For me, the result of this approach was quite a negative surprise. The runtime is 17,499286 sec. This is faster than the System.IO-calls but still slower than a simple Get-ChildItem.

But - there is still hope to come close to the super-fast result from ROBOCOPY! For Get-ChildItem we cannot make the call being executes in multi-tasking mode, but for e.g. the Kernel32-calls we have the option to make this a recursive function an call each iteration over all subfolders in a PARALLEL foreach-loop via embedded C#-code. But how to do that?

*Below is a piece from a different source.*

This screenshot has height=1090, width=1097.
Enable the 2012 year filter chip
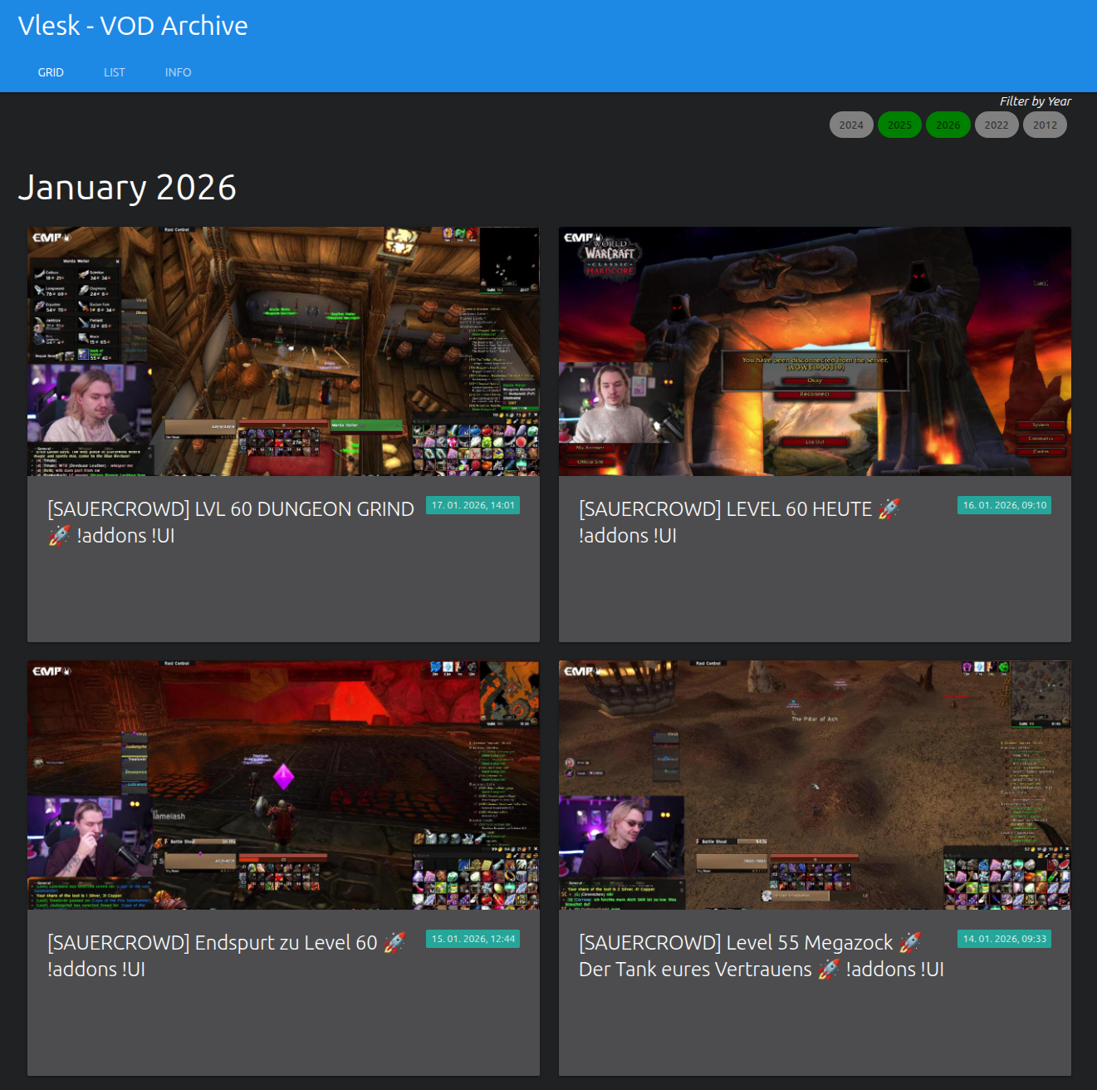[x=1045, y=125]
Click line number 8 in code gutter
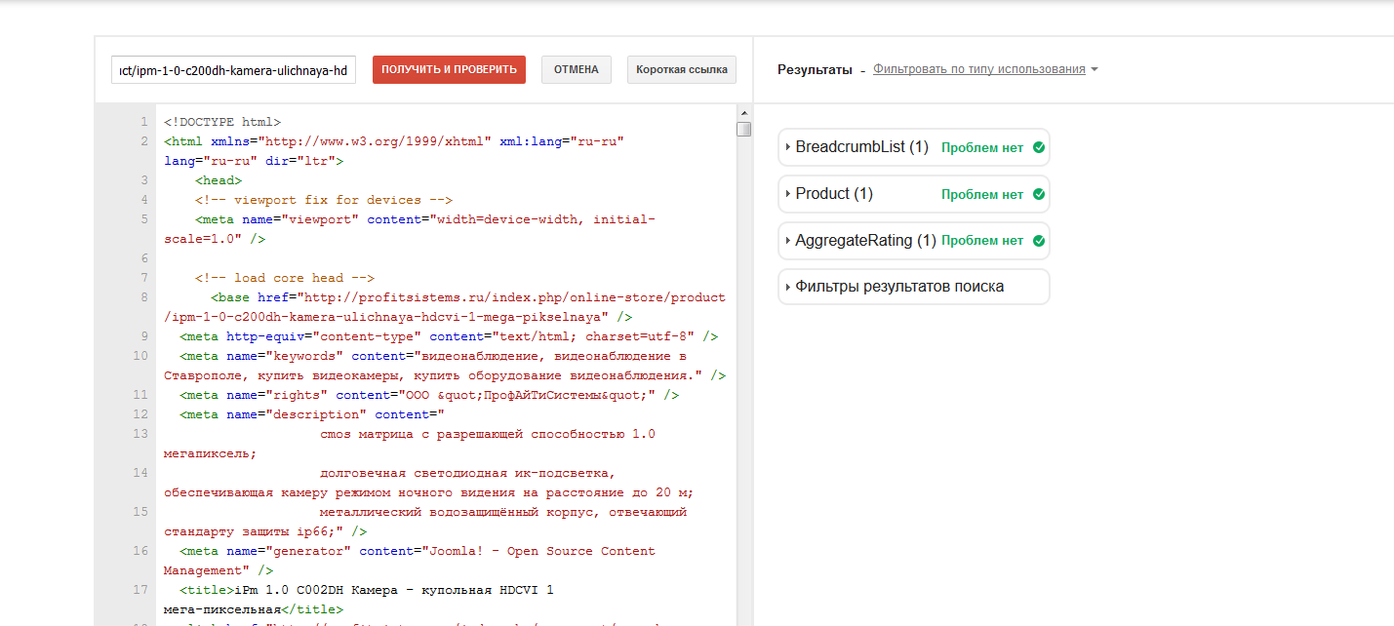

Does someone know how to change the last code-snippet to use parallel.foreach? Even if the result might not be that fast as ROBOCOPY I would like to post also this approach here to have a full storybook for this classic "file search" topic.

Please let me know, how to do the parallel code-part.

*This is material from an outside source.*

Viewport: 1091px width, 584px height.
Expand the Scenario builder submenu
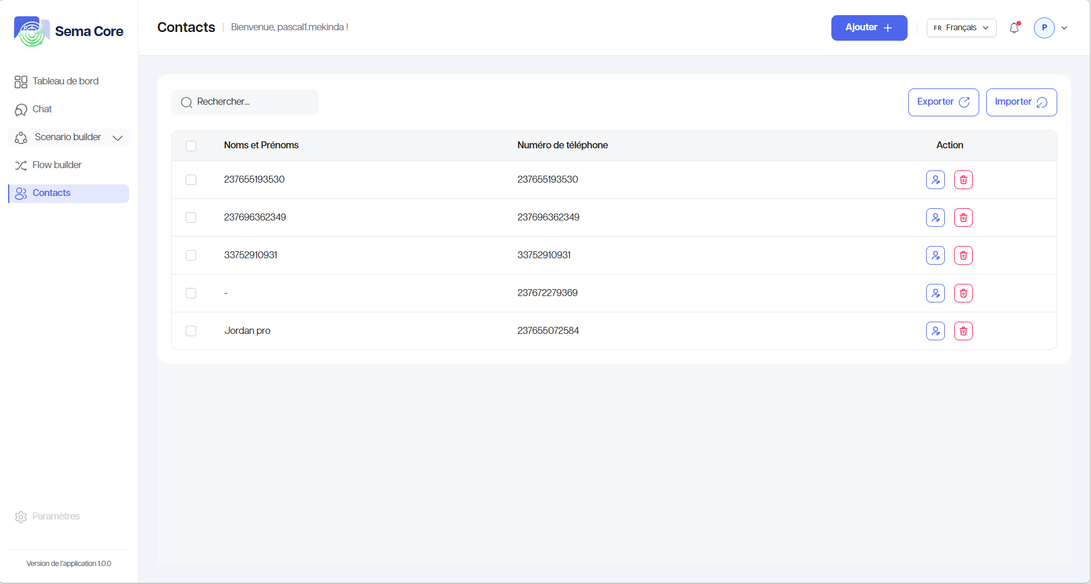pyautogui.click(x=117, y=138)
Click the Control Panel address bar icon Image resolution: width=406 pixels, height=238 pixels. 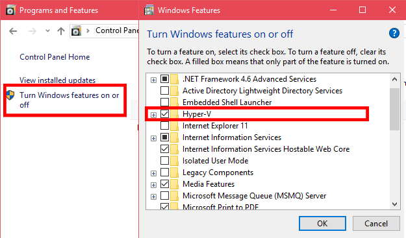click(76, 30)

Update: For completeness I am adding the code and runtime of the GetFiles-code running on Powershell 7 with smarter access-handling:

"GetFiles PS7"
$timer = [System.Diagnostics.Stopwatch]::StartNew()
$fileList = [system.IO.Directory]::GetFiles(
  $searchDir, 
  $searchFile,
  [IO.EnumerationOptions] @{AttributesToSkip = 'ReparsePoint'; RecurseSubdirectories = $true; IgnoreInaccessible = $true}
)
$timer.Stop()
write-host $timer.Elapsed.TotalSeconds "sec."

The runtime on my system was 9,150673 sec. - faster than DIR, but still slower than robocopy with multi-tasking on 8 cores.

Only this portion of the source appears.